--- begin SELECTED EXCERPT ---

Who Takes Online Classes?

Who takes online courses?

  • Working professionals
  • Returning adults
  • Working students
  • Stay at home moms/dads
  • High School students getting a head start on college
  • Students looking for a cheaper general education class that will transfer to a 4 year university out of state/country/county
  • Think about others you may know who are taking or who have taken a class online before. Can you think of any others?


Factors to Consider

  • Students may find that an online class is not for them or not what they expected. Why?
  • Time Management
  • Suddenly students are not required to be in class physically.
  • This has different effects on different types of people.
  • Students must learn how to plan their life around their learning schedule or vice-versa.


Time Management Solutions

  • Recommend to your students to allocate a time in which they can work on their class. 2 hours a day-everyday, 4 hours a day- 3 times a week, etc.
  • Not all activities in online classes require the student to be online at all times. Students can print out lectures to read, or cover chapter readings without being online. Encourage them to take their work with them if they feel more comfortable that way.



  • Students become self-paced learners online so they have to be very motivated.
  • Falling behind can become an intimidating feat to overcome.

--- end SELECTED EXCERPT ---

EXERCISE INSTRUCTIONS. Return the passage from the text on who takes online classes starting at "Who Takes Online Classes?" and ending at "of any others?", copied word for word.

--- begin DATA BLOCK ---

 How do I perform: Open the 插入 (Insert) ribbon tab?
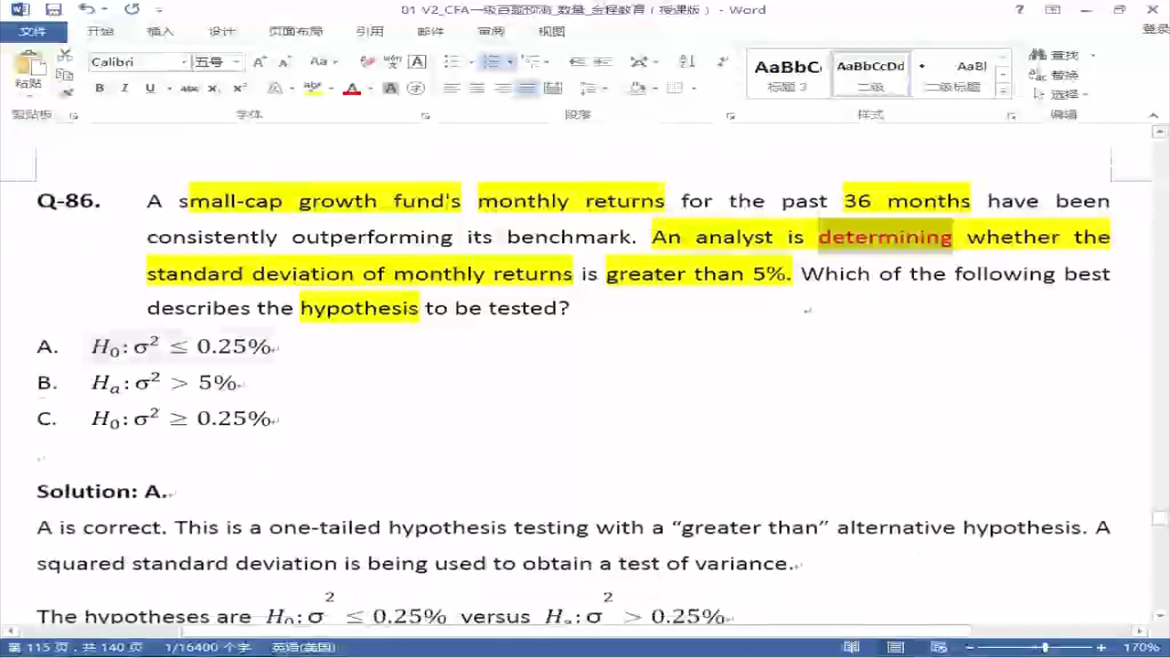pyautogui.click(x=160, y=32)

--- end DATA BLOCK ---

EXERCISE OUTPUT.
Who Takes Online Classes?

Who takes online courses?

  • Working professionals
  • Returning adults
  • Working students
  • Stay at home moms/dads
  • High School students getting a head start on college
  • Students looking for a cheaper general education class that will transfer to a 4 year university out of state/country/county
  • Think about others you may know who are taking or who have taken a class online before. Can you think of any others?